I was thinking of a way I could provide an insightful and amusing preview of this year’s NBA Finals. After much thought, I finally decided that the best thing I could do would be to interview two of the biggest stars, Shaq and Dirk. Or at least, I could do a fake interview of these guys and see if we can’t get some good, fake insight. This will be a lot better if you imagine these guys’ voices when reading this. That alone should make you laugh a little. Okay, keep your fingers crossed, and let’s hope this goes well:
So, here we are live on the sunporch with two of the best in the business, Shaq and Dirk. Guys, thanks so much for taking the time to sit down with me.
Shaq: No problem WAD. I’m a huge fan. I really dug those articles about the Bachelor.
Dirk: Me too. I still can’t believe Travis didn’t pick Moana. She seemed like a real freak. Actually, she reminded me of this chick I met in a club in Berlin one time. She was dancing all up on me, and then…
WAD: Okay. Let me jump in there Dirk. Your publicist is in the corner having a seizure. So, let’s just talk some hoops.
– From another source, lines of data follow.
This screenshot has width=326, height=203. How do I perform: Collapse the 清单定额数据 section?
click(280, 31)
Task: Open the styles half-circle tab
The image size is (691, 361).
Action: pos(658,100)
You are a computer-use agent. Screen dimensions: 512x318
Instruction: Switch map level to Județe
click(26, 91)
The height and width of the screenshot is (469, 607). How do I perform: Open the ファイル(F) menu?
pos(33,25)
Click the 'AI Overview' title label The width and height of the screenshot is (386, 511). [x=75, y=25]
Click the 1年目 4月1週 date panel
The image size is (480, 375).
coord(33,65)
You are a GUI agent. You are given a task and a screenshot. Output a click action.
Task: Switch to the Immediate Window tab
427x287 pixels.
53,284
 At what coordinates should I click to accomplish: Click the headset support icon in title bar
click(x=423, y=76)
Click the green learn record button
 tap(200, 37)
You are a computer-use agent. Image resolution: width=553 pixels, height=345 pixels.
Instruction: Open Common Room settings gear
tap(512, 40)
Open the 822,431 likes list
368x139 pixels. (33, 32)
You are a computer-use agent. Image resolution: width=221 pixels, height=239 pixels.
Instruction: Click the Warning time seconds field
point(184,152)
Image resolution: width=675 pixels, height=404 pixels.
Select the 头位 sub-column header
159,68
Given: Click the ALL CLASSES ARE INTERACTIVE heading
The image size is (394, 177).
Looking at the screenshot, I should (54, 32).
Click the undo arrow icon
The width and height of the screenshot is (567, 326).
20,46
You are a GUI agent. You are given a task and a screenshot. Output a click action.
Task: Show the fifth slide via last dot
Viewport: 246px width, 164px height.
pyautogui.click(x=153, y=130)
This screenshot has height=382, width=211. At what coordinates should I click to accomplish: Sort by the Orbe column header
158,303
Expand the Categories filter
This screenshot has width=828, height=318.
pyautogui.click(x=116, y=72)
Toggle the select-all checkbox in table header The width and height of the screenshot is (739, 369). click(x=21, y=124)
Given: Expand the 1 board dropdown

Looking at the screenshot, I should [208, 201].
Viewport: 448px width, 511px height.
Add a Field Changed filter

Shaq: I went to Berlin once. I really dug it.
WAD: So, Shaq, let’s talk about this run the Heat are on. Three weeks ago, it looked like the Pistons were a lock to come out of the East, but you guys really put the wood to them in the Conference Finals. What was the key to winning that series.
Shaq: My little buddy D. Wade was awesome, but it was mainly about me. Ben Wallace couldn’t stop me. C'mon WAD, you knew that!
WAD: At what moment did you know that you had him? I mean, were you confident going into the Series, or did you gain confidence as time went on.
Shaq: WAD, how many times do I have to tell you? I’m the Diesel baby. I can’t be stopped. Can you dig it?
WAD: Yes, I can dig it. So, what about you Dirk? When did you know that the Suns were finished?
Dirk: Well, it was about 4 a.m. the morning of Game 6, and Steve Nash and I were sitting in a booth at Club One in Dallas. Then, I looked over at him and asked if he was up for one more shot. When he said “no”, I knew it was over. I knew he had nothing left. I mean, Steve never calls it quits before 5 a.m. Never.
WAD: Well, that makes sense. So Shaq, looking ahead to this Series, what do you think is the key to beating the Mavs? Will this series be decided by the stars, or will it come down to some of the role players like Josh Howard?
Shaq: WAD, haven’t you heard? I’m the baddest 34 year old on the planet. Can you…
WAD: Yes! Shaq, I can dig it. I can definitely dig it. Dirk, what do you think about that? Do you think the Mavs can stop the baddest 34 year old on the planet.
Dirk: Yes, I’ve got confidence in Dampier and our rotation of front line guys. Plus, I’m hoping Shaq joins us at the party I’ve got set up the night before Game 3 at Prime One Twelve. That should be enough to get us that one. I’ve also got a room reserved at Mansion in case things wind down too early at Prime. There is nothing like watching the sun come up over South Beach.
Shaq: I really dig Prime One Twelve. They have the best 22 oz. Porterhouse. After two of those, I'm usually set for the night.
WAD: Will Mark Cuban be at that party?
Dirk: Yea, do me a favor, don’t mention it to him. He’s a great owner and all, but things just get weird when he is around. All the chicks get a little creeped out.
WAD: Okay, I know I need to get you guys out of here, so I’ll wrap up with this: any predictions for the biggest sporting event of your lives?
Shaq: I’m taking the hardware back to Star Island baby.
Dirk: I think Germany will get out of it’s pool, but I just don’t think I can pick against Brazil, especially if Ronaldo's blisters get better.
WAD: Okay. But Dirk, I was talking about….uh…nevermind. One last thing Shaq. Any thing you want to say to Kobe?
Alright guys, it’s been an experience. Good luck to you both, and do your best to find time to play some basketball between the clubs. It should be a classic.
All kidding aside, I am really excited about this year’s Finals. In fact, I haven’t been this excited abut the NBA Finals since Jordan in ’98. My head tells me that the Mavs just have too many weapons and will just score too many points for the Heat. Logic seems to lead to the conclusion that Shaq won’t have the legs to keep up with the pace the Mavs should be able to set. But, that’s my head, and those of you that know me know that very rarely do I follow what my head tells me. And this is no different. I’m banking on Shaq basking in one last moment in the sun, and I’m taking the Heat in 6. So, you know what that means…put your life’s savings on the Mavs to sweep.
Finally, for those of you with the World Cup itch, fear not. Tomorrow, The WAD is going to be taken over by soccer for a day. Don’t worry though, I’m not dumb enough to pretend that I have the first damn clue about soccer, so I’ve called on the biggest soccer fan I know, Stats, to give you the run down on this year’s battle for what is, like it or not, the biggest prize in sports. It should be fun.